Drop in Breast Cancer Rates Linked to Less Hormone Use

Decline in invasive breast cancers not attributed to fewer mammograms

WEDNESDAY, Aug. 15 (HealthDay News) -- Falling invasive breast cancer rates coincide with a sharp drop in postmenopausal hormone use and are probably not connected to a modest decline in routine mammograms, according to a report published online Aug. 14 in the Journal of the National Cancer Institute.

Karla Kerlikowske, M.D., of the San Francisco Veterans Affairs Medical Center in San Francisco, Calif., and colleagues analyzed 603,411 routine mammogram results involving 50- to 69-year-old women between 1997 and 2004 in four U.S. screening registries, including 3,238 women diagnosed with breast cancer up to a year later.

The researchers found that postmenopausal hormone use dropped 7 percent from 2000 to 2002, and 34 percent from 2002 to 2003. Ductal carcinoma in situ rates remained consistent; invasive cancer rates fell 5 percent annually from 2000 to 2003; estrogen receptor-positive invasive breast cancer rates dropped 13 percent between 2001 and 2003.

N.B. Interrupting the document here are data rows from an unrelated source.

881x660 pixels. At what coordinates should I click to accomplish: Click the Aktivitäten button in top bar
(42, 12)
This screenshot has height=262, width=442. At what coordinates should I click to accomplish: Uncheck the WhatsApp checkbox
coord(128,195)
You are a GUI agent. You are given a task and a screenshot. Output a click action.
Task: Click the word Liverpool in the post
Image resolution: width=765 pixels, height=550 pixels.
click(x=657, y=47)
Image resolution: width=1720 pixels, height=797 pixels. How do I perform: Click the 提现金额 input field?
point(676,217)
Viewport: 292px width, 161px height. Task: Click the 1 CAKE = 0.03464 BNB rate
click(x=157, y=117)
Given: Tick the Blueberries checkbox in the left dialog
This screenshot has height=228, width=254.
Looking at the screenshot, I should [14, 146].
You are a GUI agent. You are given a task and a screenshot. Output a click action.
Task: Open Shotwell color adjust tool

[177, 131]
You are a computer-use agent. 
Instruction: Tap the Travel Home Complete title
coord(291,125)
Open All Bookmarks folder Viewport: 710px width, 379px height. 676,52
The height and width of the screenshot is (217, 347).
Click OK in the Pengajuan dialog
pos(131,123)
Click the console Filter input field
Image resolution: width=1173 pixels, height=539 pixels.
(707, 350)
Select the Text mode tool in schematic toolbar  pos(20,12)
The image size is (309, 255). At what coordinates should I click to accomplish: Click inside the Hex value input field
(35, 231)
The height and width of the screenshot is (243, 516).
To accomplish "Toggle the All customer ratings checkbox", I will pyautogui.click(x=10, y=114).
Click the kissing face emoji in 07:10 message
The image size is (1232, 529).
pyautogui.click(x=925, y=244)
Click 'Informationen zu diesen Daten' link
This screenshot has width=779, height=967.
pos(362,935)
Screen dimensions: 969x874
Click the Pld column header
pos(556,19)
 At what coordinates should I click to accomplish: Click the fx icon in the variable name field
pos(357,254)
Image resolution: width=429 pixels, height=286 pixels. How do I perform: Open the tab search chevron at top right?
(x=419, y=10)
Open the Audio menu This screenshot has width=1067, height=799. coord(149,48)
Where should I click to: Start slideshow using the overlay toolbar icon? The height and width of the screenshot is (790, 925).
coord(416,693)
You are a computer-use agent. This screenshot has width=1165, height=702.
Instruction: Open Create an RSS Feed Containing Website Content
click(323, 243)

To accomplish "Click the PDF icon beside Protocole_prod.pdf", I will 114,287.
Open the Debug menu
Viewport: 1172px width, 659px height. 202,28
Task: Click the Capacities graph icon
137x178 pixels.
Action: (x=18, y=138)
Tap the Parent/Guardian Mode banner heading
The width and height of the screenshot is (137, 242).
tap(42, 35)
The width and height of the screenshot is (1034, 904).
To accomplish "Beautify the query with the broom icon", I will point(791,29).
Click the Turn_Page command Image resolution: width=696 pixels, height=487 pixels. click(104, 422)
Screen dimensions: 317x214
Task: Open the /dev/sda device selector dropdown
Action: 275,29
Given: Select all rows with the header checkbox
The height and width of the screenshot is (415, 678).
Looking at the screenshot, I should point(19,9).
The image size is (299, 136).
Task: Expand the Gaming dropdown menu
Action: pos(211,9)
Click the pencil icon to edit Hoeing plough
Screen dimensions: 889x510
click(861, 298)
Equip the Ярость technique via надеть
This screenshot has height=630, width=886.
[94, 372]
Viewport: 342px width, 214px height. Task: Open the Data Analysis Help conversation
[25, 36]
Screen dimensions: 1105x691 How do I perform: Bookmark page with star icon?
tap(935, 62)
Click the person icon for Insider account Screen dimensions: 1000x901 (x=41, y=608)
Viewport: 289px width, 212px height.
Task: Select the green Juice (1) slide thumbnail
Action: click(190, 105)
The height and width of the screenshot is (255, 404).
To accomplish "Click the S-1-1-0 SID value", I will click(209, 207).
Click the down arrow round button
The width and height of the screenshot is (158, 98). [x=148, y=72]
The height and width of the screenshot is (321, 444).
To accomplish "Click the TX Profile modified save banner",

"Our finding of a statistically significant decline in the rate of estrogen receptor-positive invasive breast cancer in a screening mammography population after the start of a concomitant substantial decline in postmenopausal hormone therapy use suggests that a decline in screening mammography rates is unlikely to account for the recent decline in U.S. breast cancer incidence," the authors write.